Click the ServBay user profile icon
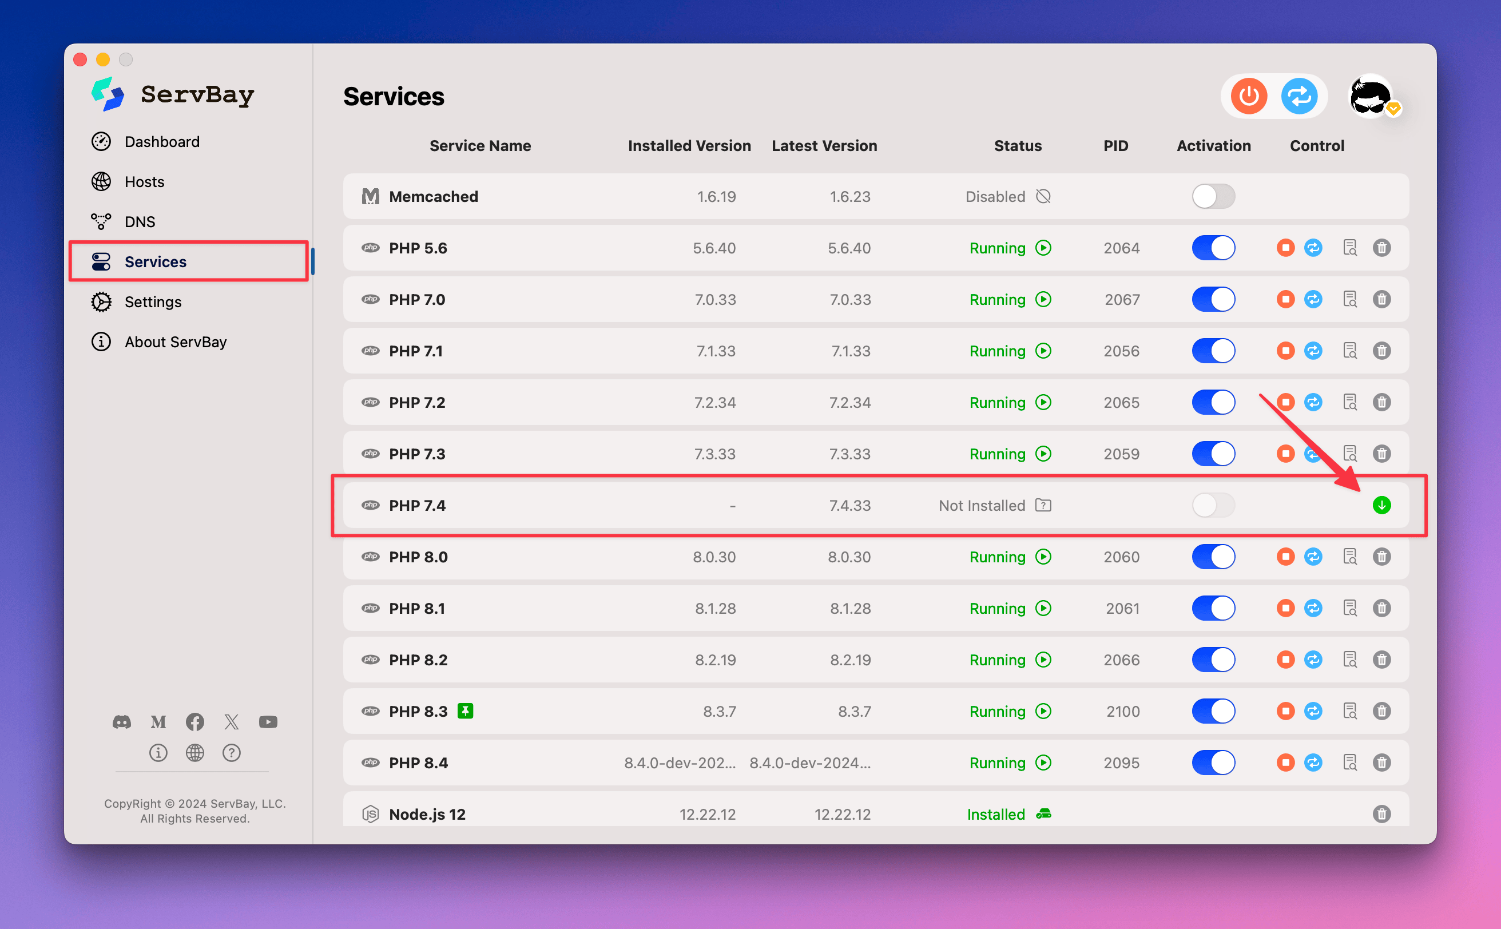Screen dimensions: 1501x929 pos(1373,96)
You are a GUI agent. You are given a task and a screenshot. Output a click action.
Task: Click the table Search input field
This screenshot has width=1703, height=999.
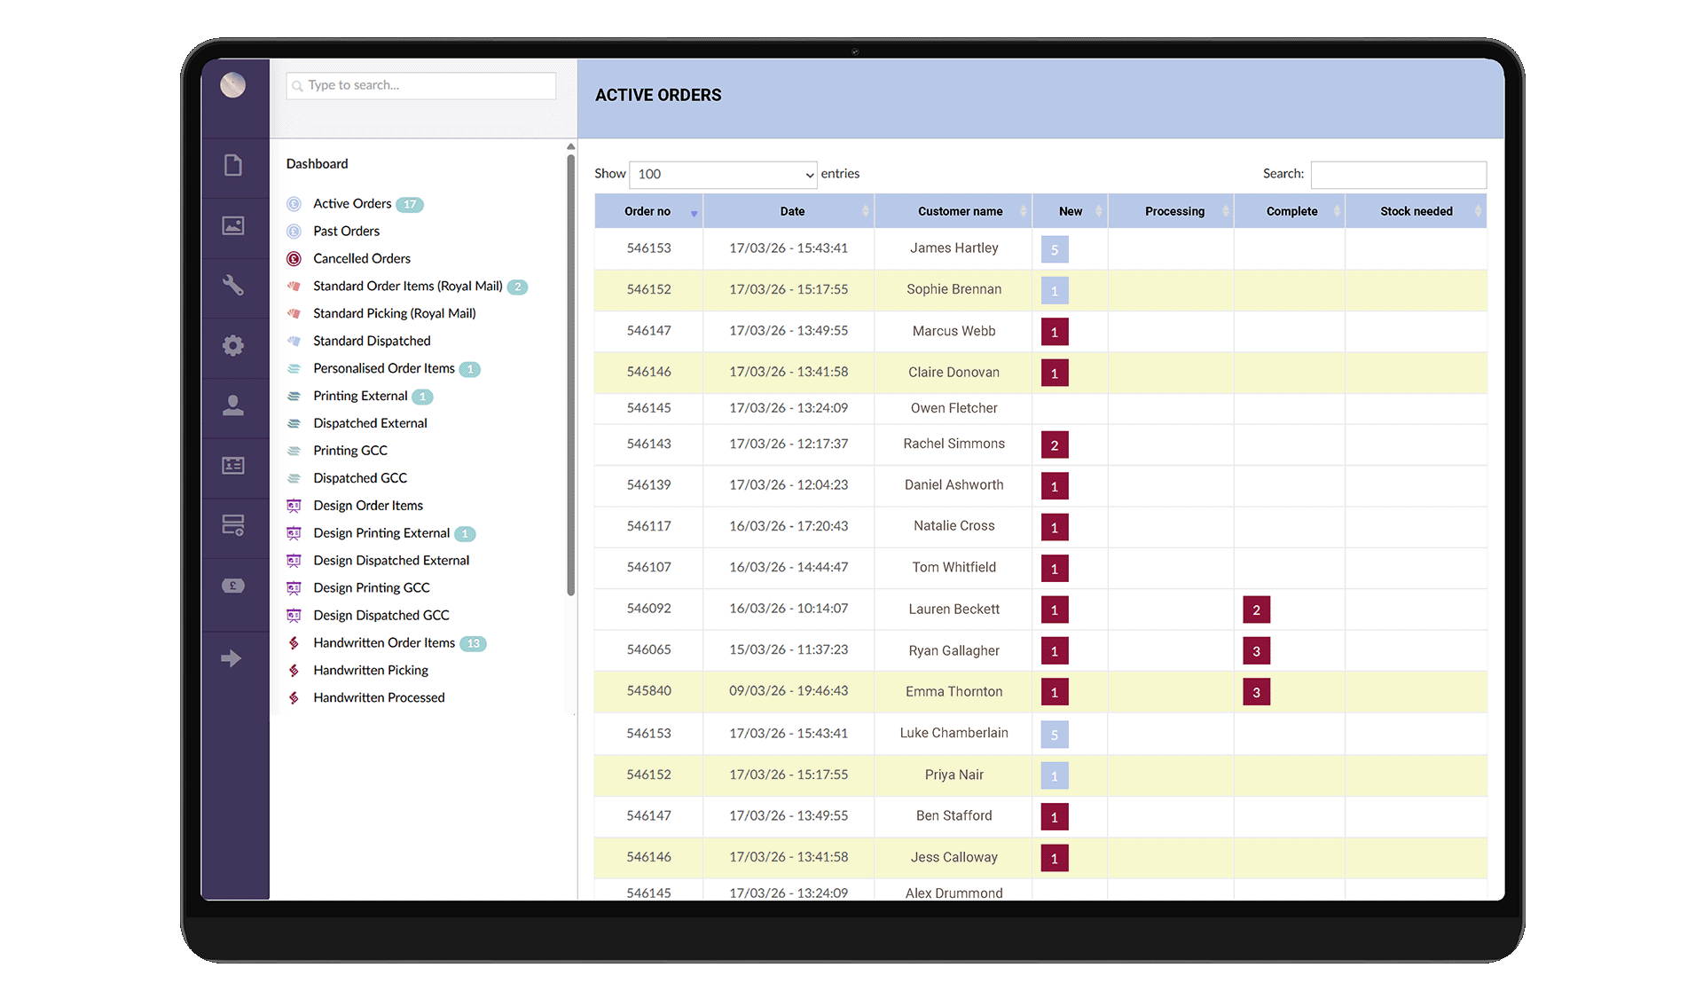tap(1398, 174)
------------------------------------
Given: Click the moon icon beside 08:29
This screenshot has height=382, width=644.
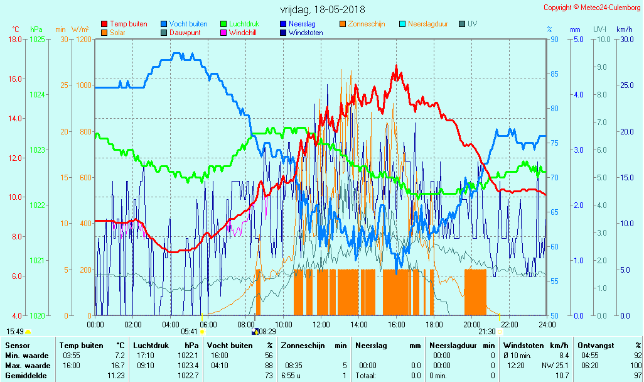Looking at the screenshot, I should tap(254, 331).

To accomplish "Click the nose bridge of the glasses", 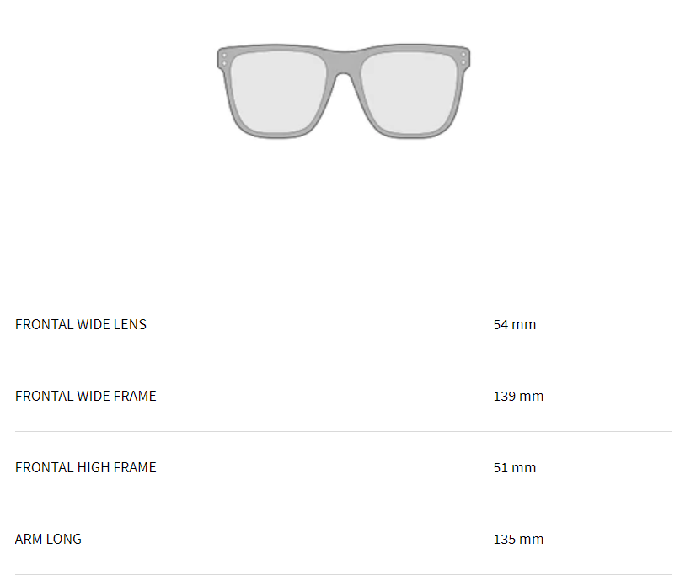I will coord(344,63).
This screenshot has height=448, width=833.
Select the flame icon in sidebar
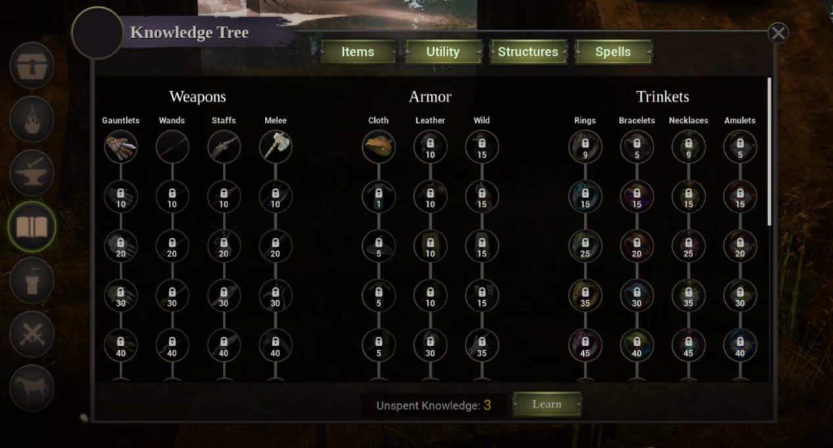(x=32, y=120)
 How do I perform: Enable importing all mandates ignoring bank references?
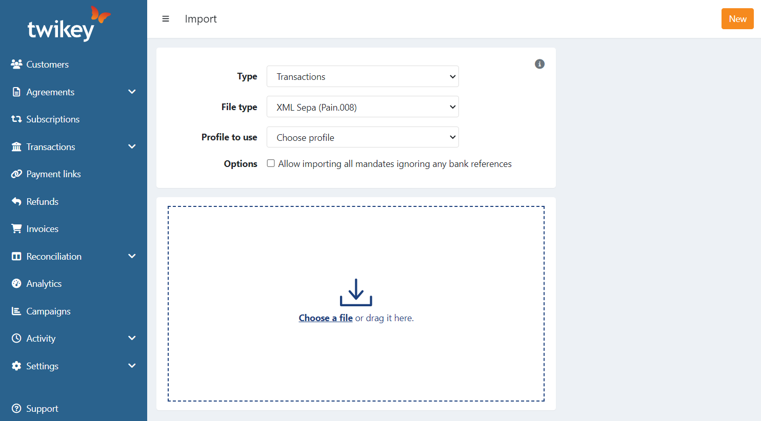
------------------------------------
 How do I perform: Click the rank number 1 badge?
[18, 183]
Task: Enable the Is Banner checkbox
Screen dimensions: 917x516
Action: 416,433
------------------------------------
Only lines holding the word "Enable" belong in the answer; copy each one from the material.

 How do I perform: Enable importing all mandates ignoring bank references?
Task: Enable the Is Banner checkbox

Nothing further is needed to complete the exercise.